If the amount of the setoff exceeds the asserted claim, then we would have a Sabbatino type of case. There the fund in controversy was the proceeds of sugar which Cuba had nationalized. Sabbatino held that the issue of who was the rightful claimant was a “political question,” as its resolution would result in ideological and political clashes between nations which must be resolved by the other branches of government.1 We would have that type of controversy here if, and to the extent that, the setoff asserted exceeds the amount of Cuba’s claim. I would disallow the judicial resolution of that dispute for the reasons stated in Sabbatino and by Mr. Justice Brennan in the instant case. As he states, the Executive Branch “cannot by simple stipulation change a political question into a cognizable claim.” But I would allow the setoff to the extent of the claim asserted by Cuba because Cuba is the one who asks our judicial aid in collecting its debt from petitioner and, as the Republic of China case says, “fair dealing” requires recognition of any counterclaim or setoff that eliminates or reduces that claim.2 It is *773that principle, not the Bernstein3 exception, which should govern here. Otherwise, the Court becomes a mere errand boy for the Executive Branch which may choose to pick some people’s chestnuts from the fire, but not others’.4

 A historic instance of the resolution of such a conflict ultimately enforced by judicial sanctions is United States v. Pink, 315 U. S. 203.

 Cf. Pons v. Republic of Cuba, 111 U. S. App. D. C. 141, 294 F. 2d 925.

 Bernstein v. N. V. Nederlandsche-Amerikaansche, 210 F. 2d 375.

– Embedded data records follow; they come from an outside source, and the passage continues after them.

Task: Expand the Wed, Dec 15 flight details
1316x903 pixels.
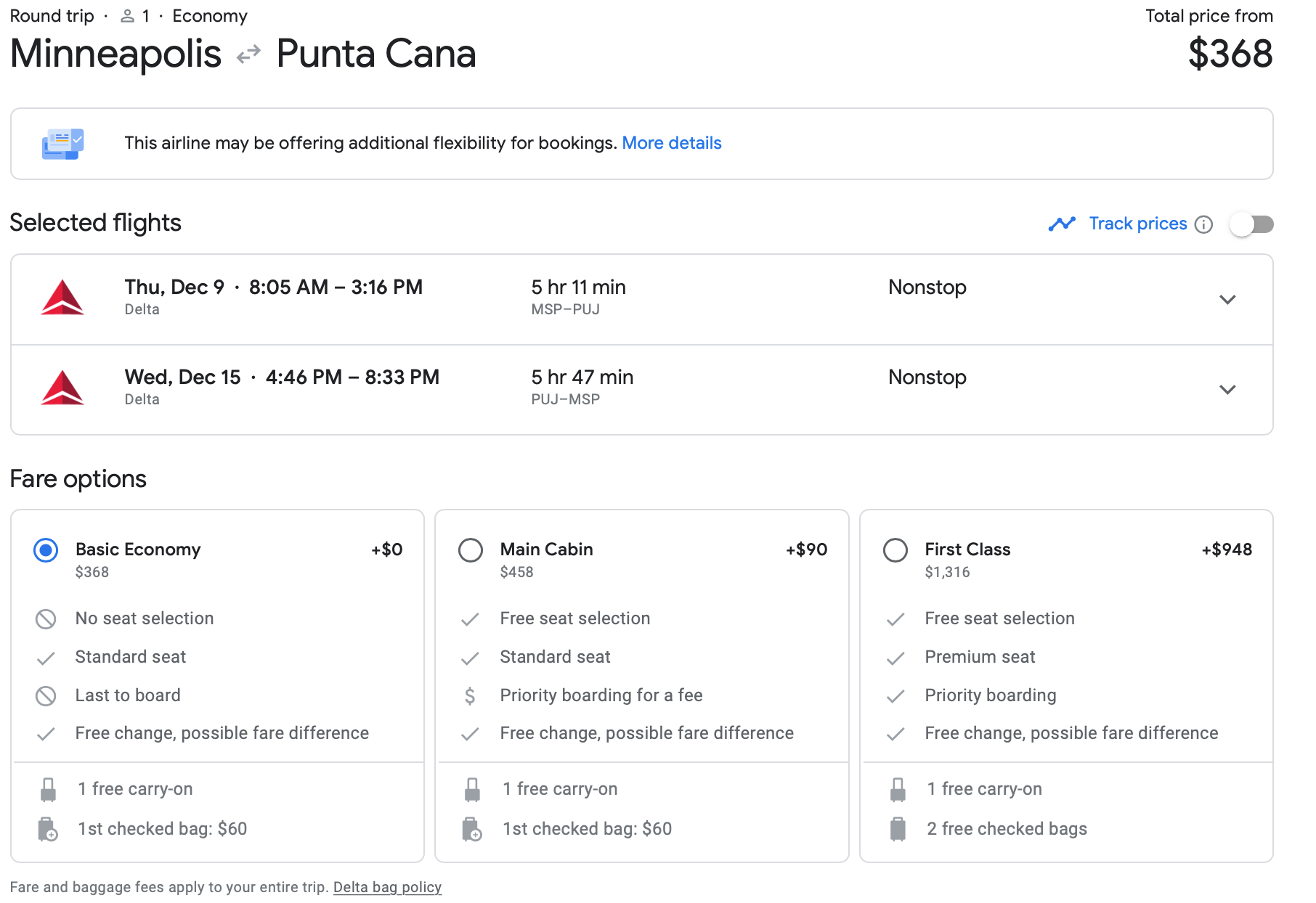Action: (x=1227, y=390)
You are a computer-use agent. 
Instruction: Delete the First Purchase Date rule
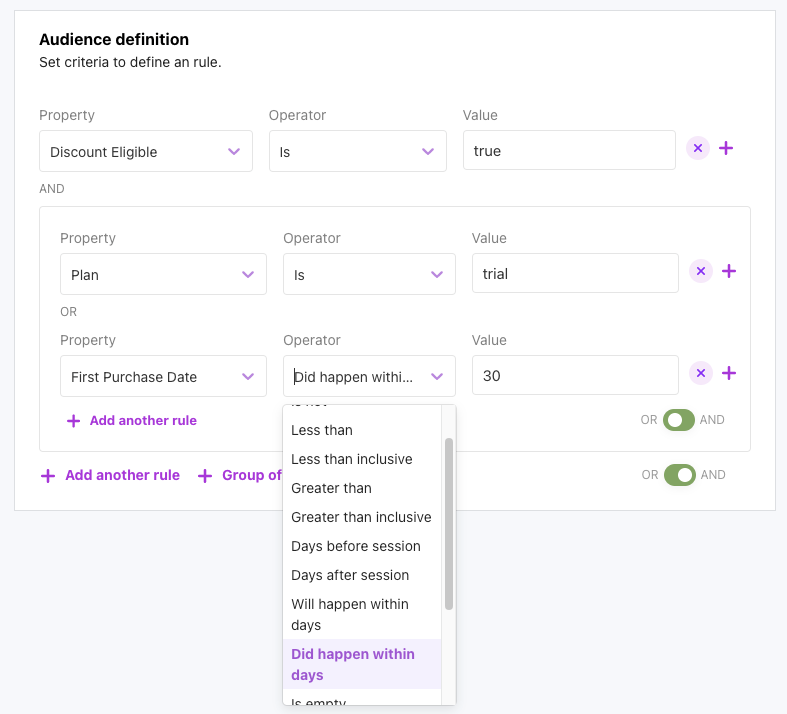[x=701, y=373]
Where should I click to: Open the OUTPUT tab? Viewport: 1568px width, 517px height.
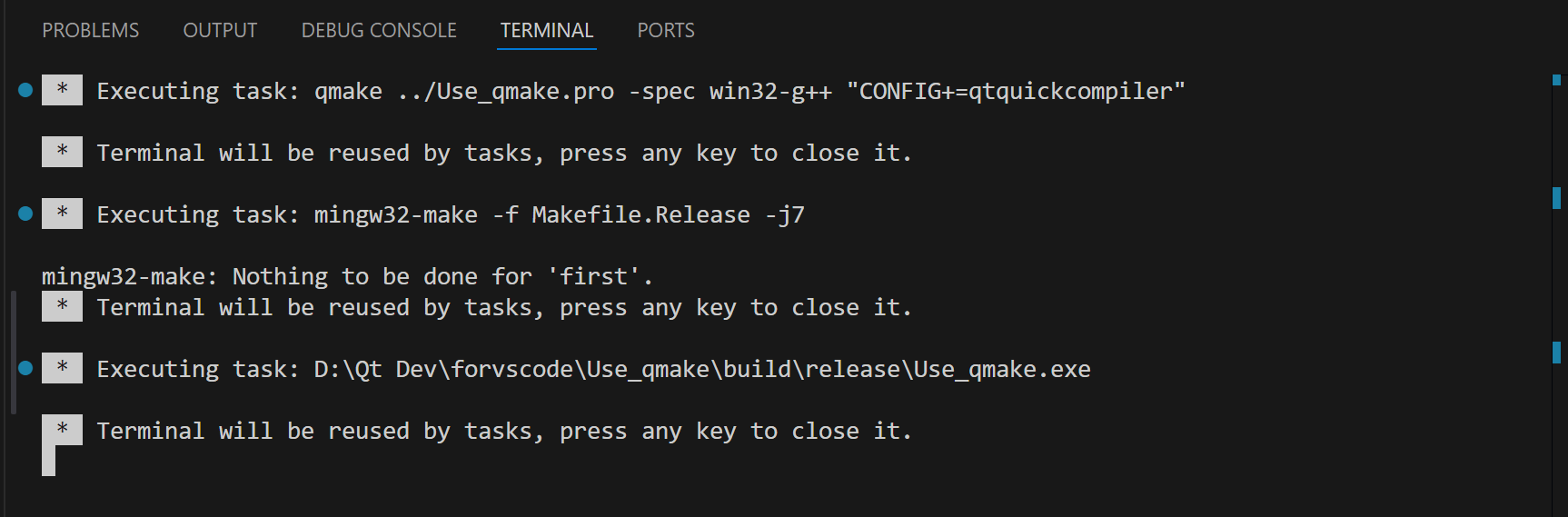(x=220, y=31)
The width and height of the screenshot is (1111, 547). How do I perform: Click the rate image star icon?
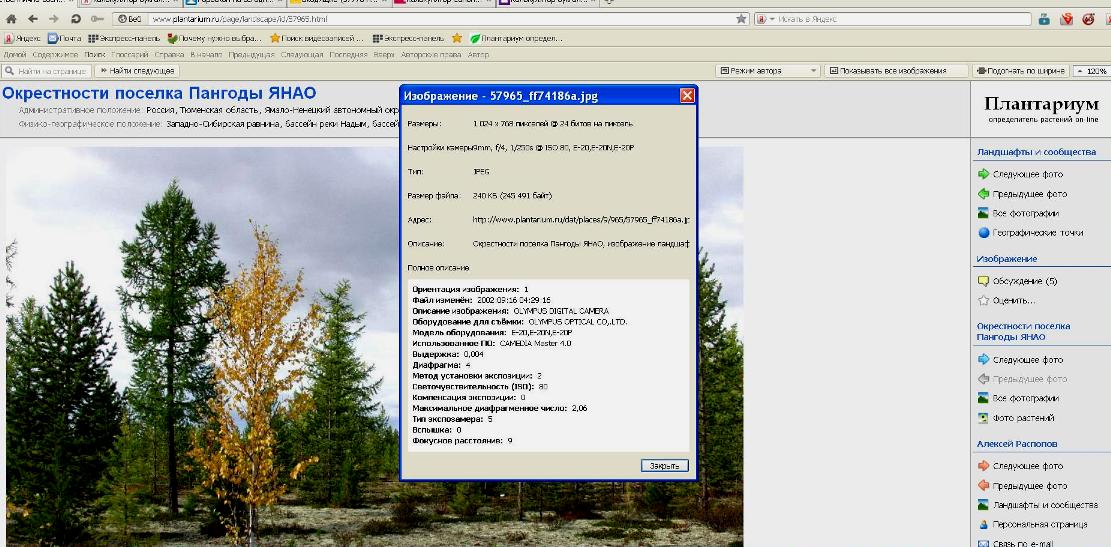(983, 300)
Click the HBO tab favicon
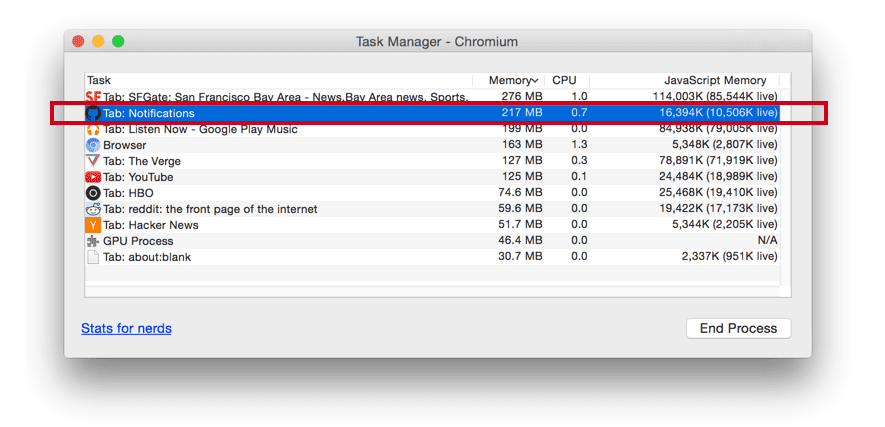 tap(93, 193)
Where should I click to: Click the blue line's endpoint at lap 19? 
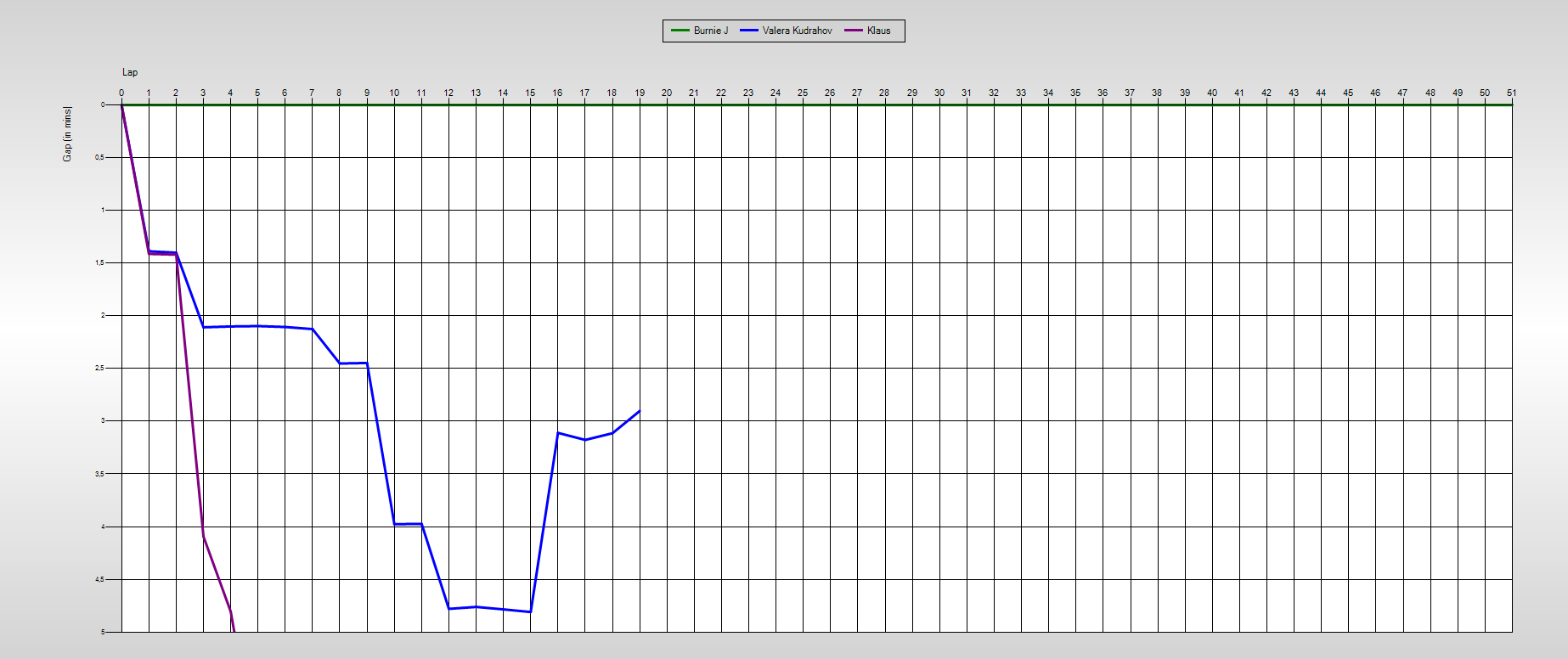coord(640,411)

 “The history of the doctrine indicates that its function is not to effect unquestioning judicial deference to the Executive, but to achieve a result under which diplomatic rather than judicial channels are used in the disposition of controversies between sovereigns.” Delson, The Act of State Doctrine — Judicial Deference or Abstention? 66 Am. J. Int’l L. 83, 84 (1972).